Reprint the stretch from the line containing "You are a computer-use agent. Viewport: 636px" through the end of the lines, swapping "dropdown" for "menu" and leaving everything else as it is. Omit the pictures.

→ Dataset content
------------------------------

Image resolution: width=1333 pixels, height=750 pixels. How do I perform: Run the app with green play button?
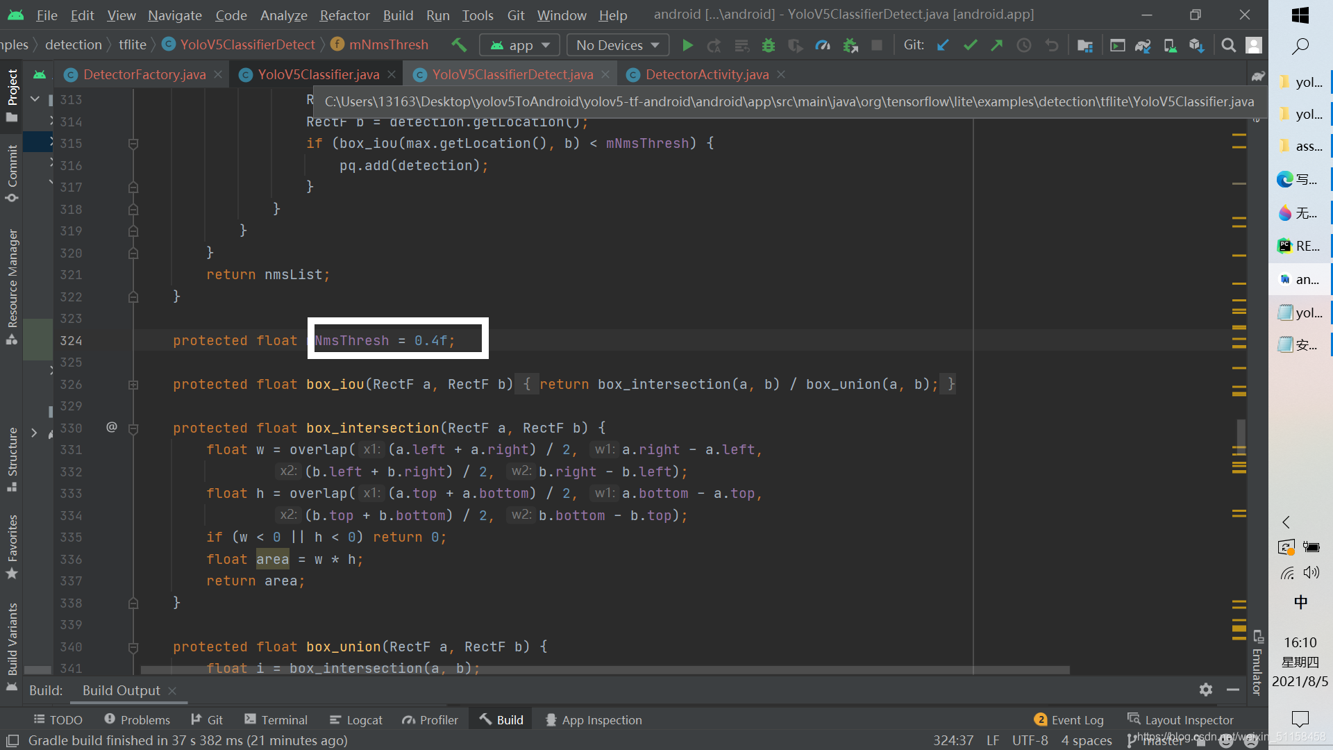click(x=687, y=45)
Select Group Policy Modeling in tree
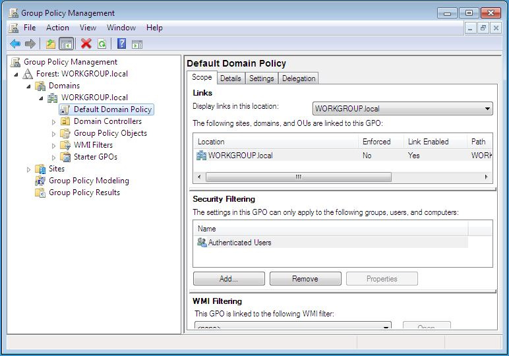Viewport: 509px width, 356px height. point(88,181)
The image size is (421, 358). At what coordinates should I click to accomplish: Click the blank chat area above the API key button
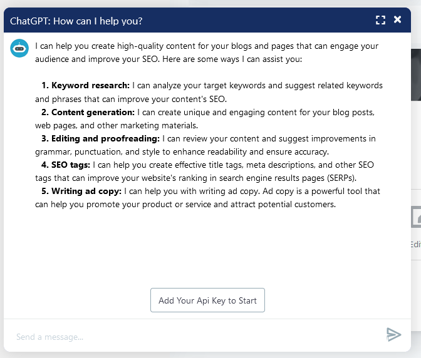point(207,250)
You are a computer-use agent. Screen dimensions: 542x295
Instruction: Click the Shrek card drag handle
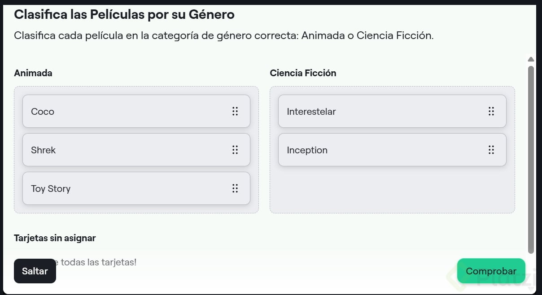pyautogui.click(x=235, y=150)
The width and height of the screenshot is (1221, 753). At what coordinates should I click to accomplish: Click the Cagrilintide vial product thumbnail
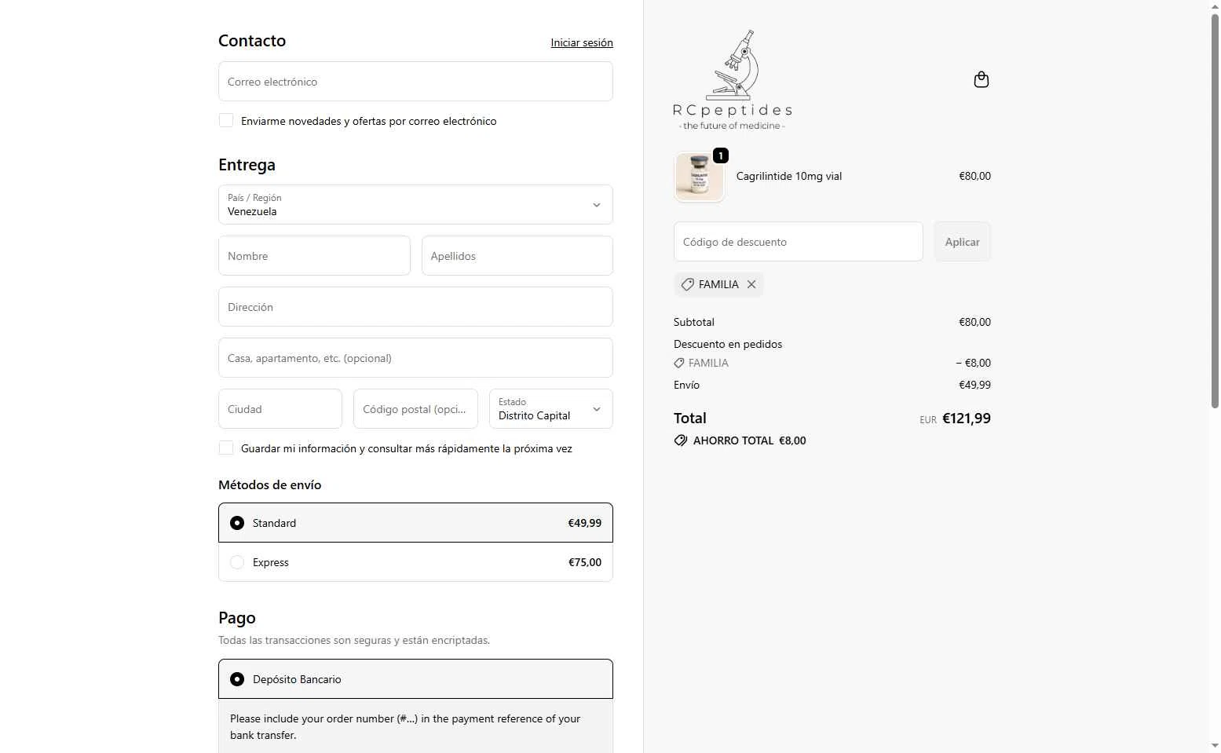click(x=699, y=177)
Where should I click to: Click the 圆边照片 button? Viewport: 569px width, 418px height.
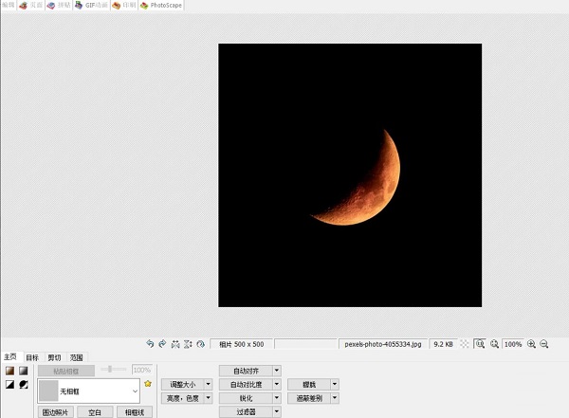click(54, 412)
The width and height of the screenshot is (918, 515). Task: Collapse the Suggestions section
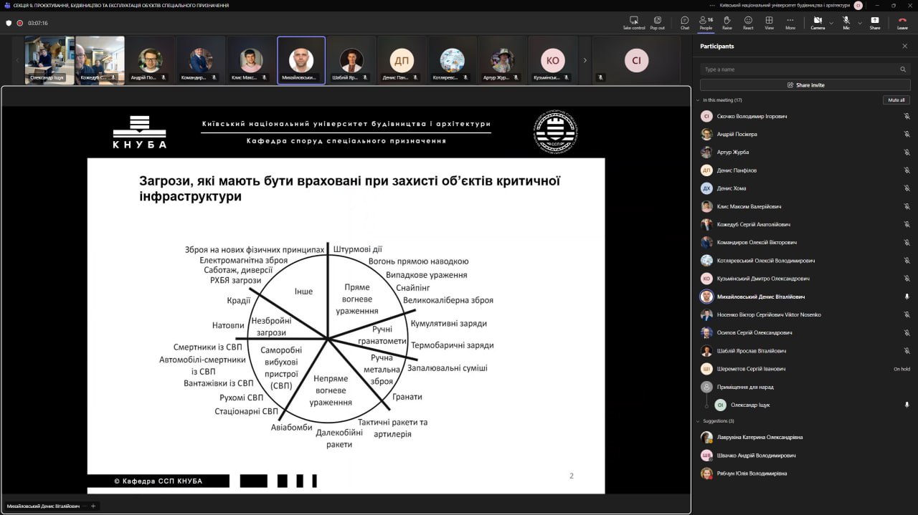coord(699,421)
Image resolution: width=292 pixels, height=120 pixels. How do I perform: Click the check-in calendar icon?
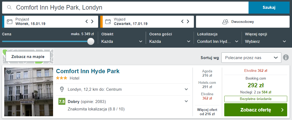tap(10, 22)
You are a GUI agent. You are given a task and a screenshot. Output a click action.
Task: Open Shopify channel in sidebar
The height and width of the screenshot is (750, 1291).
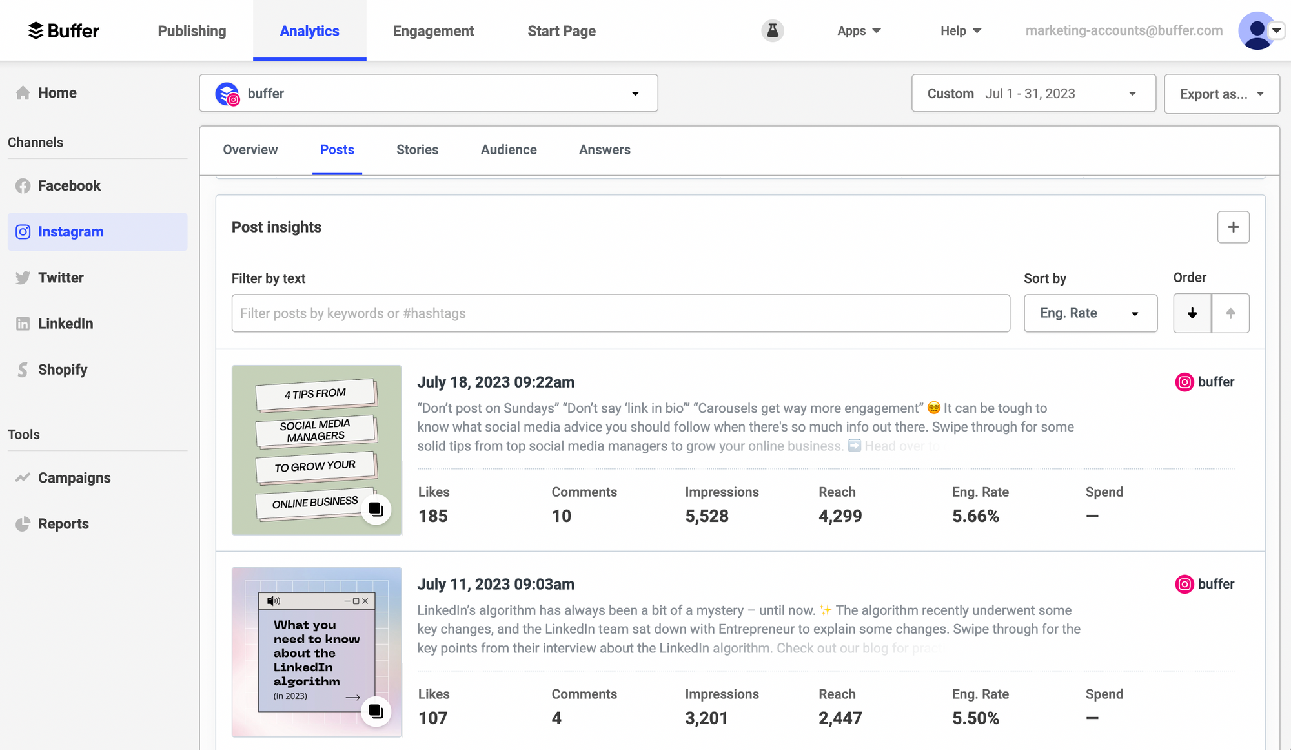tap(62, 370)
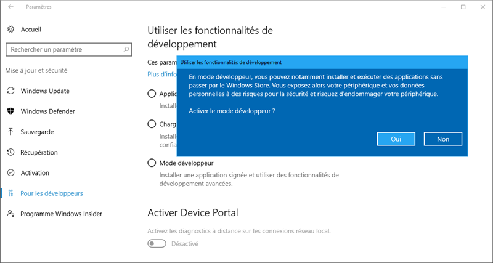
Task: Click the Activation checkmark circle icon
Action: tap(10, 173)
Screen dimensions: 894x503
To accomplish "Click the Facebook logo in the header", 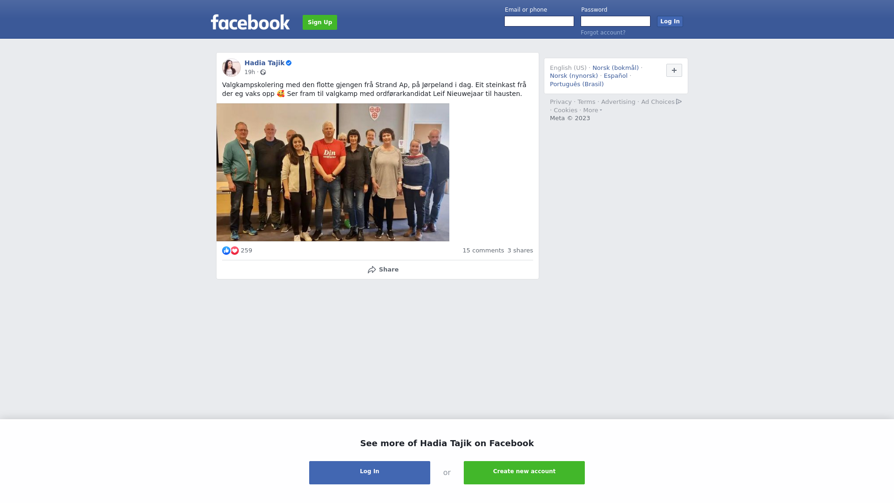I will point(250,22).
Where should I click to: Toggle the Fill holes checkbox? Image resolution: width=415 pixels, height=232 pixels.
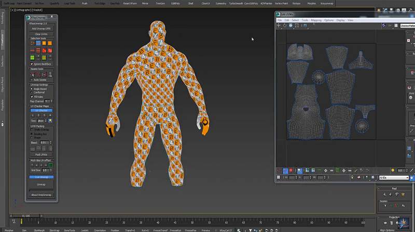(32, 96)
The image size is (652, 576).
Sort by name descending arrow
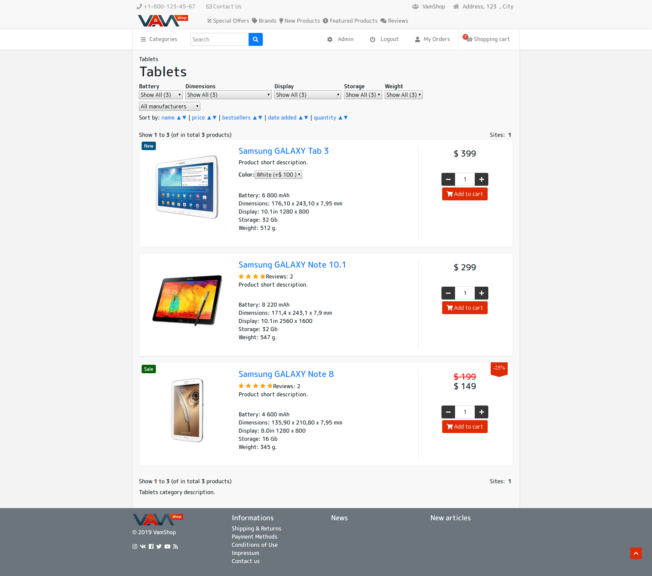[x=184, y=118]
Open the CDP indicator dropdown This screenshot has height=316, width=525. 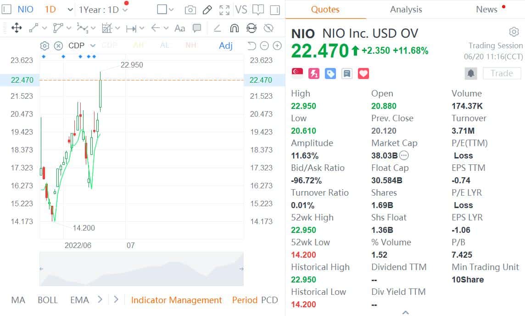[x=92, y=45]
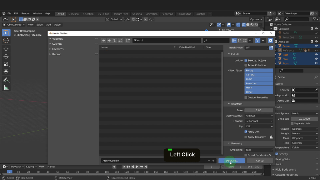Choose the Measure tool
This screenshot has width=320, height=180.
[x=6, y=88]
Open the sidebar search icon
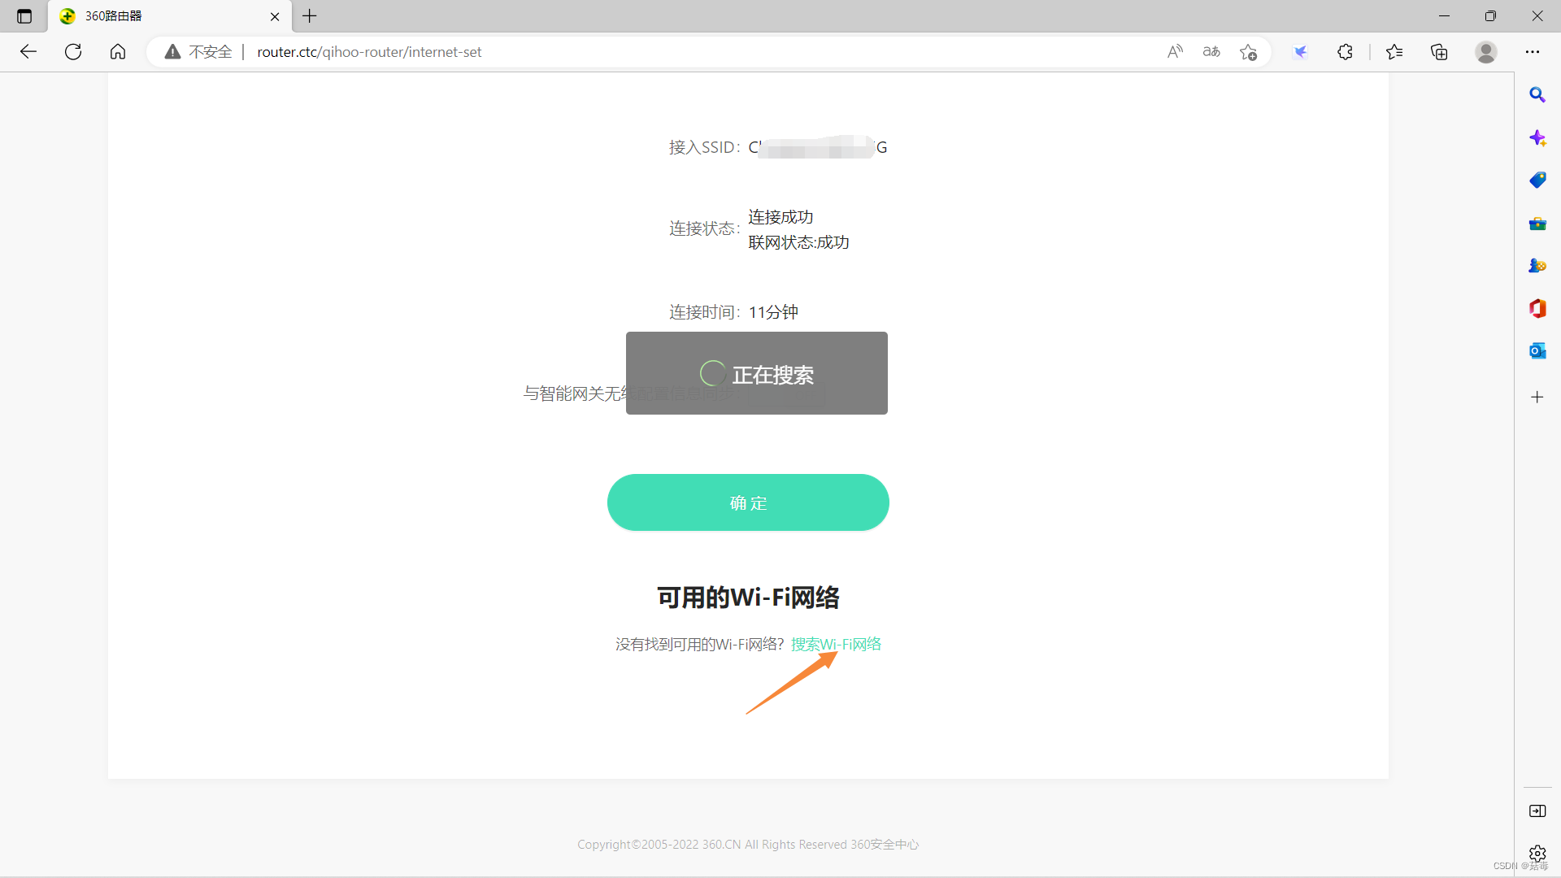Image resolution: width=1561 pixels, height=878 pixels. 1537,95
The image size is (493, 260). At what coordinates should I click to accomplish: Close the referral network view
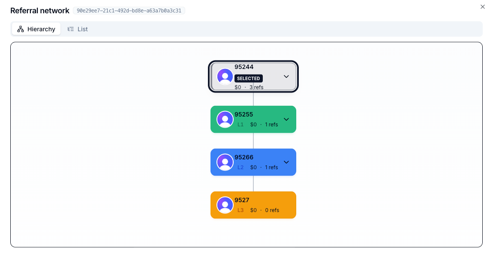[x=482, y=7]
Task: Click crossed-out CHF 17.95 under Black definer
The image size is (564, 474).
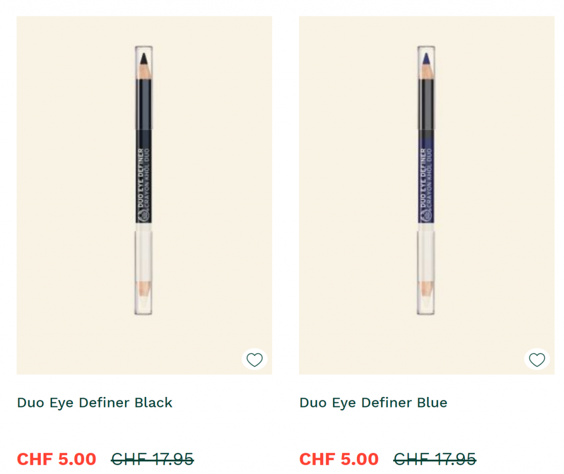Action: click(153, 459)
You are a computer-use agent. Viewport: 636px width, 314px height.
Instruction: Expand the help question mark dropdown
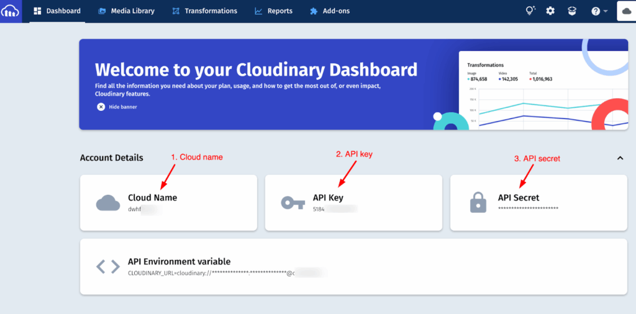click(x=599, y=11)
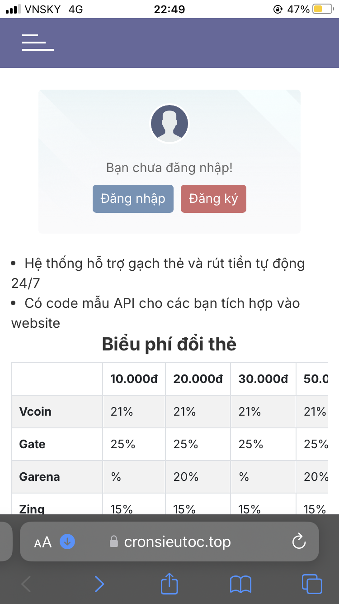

------------------------------

→ Full answer
You are a computer-use agent. Viewport: 636px width, 314px height.
Instruction: Expand the help question mark menu
click(x=599, y=11)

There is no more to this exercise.